The Echo’s oft used for DJ shows, and there are no chairs. Since almost all of the audience was under forty, no one minded. No sign out front, low lighting and shabby-chic interior, a gen x boho bar in the genre of, say, Galapagos Art Space in the Williamsburg arts district of Brooklyn.
Bunny art in the powder room!
Nels opened the first set, solo, modestly introducing it with “I have no idea what I’m going to do.” He switched on a tamboura box (analog drone synthesizer) with a half-step drone, and over it played an electric lap steel guitar, massively distorted by a crescent of large and small pedals, and other gear on a nearby table that comprise his synth without a console that kept him moving constantly. It was gorgeous.

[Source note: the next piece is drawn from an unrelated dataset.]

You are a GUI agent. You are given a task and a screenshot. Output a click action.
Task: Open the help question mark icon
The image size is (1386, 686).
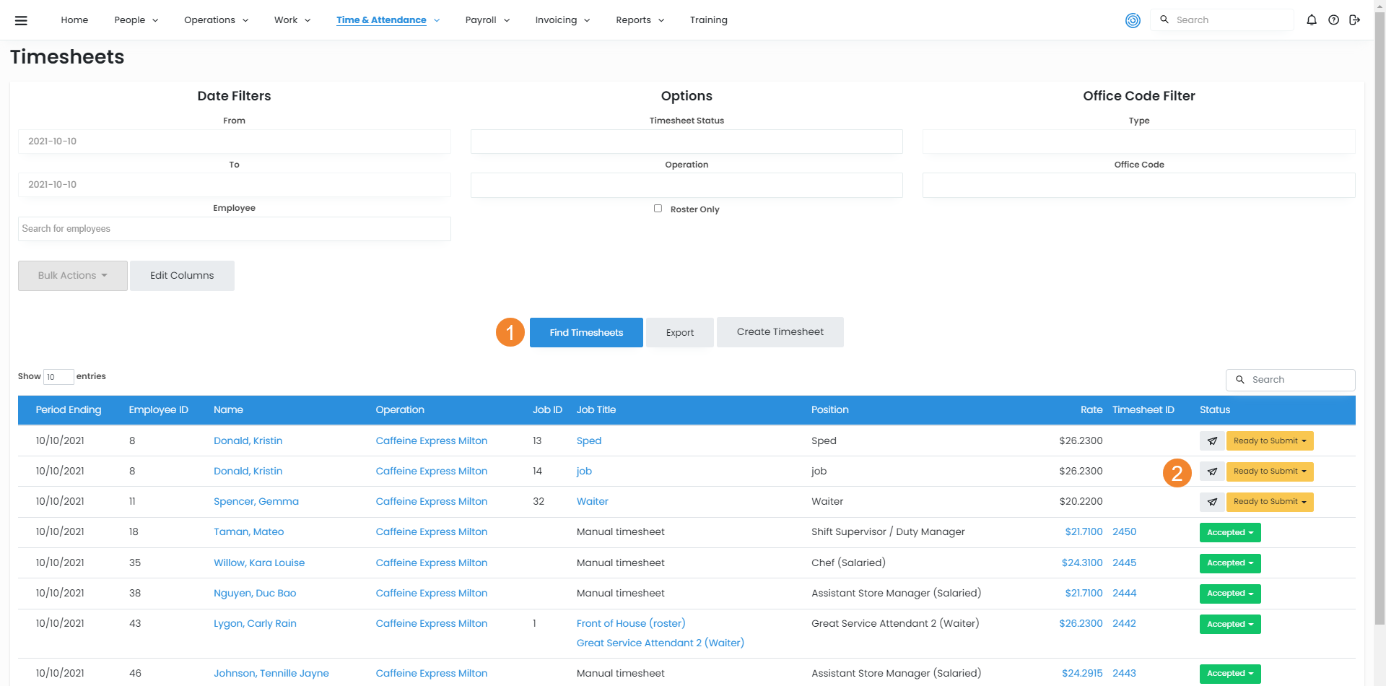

Later, he used a sequencer that recorded and repeated his riffs as a background drone, while he induced every sound except a guitar from two electric guitars while conjuring a storm, a choir, a war by singing into a vocal effects processer. From his back pocket protruded a metal spring and an egg whisk for alien strum effects. Nels Cline is a force of nature.
Second set was a drum solo. Really. Well, OK, a one-man band solo. Glenn Kotche’s kit includes a glockenspiel, a small gamelan, an electric kalimba, a recording sequencer, a wild collection of cymbals including two cut into hanging spirals, at least four different kinds of sticks including a set of two bamboo sections, and a bunch of long skinny springs he pulled for their shrieks. I was most blown away watching him play a complex rhythm with a shaker in his right hand while playing a melodic solo on the gamelan and glockenspiel with his left. He encapsulated the Ramayana while dedicating one piece to the monkey armies of Hanuman. Glenn’s pieces were mostly original compositions from his recent CD, Mobile, but one piece was by avant-garde composer Steve Reich, who I met through Ramon Sender back in the early ‘seventies. Joe knows him, too.
For the third set, Nels and Glenn inprovised together. During the entire two hours of music, not one person in the sold-out house of three hundred people whispered to one another or looked away from the stage. Everyone was enraptured. Joe and Ramon both used to complain about the small demand for avant-garde improvisational music, but I realize now that their audience simply wasn’t born yet.
I met a dozen new friends that night, including lovely Shawni D., born in Hilo, Hawaii.
After the show, Nels told me he’d reviewed What Living’s All About on his website. I was touched. All genius, no arrogance, that man. I happily copied his review over to the WLAA reviews page of my site when I got home.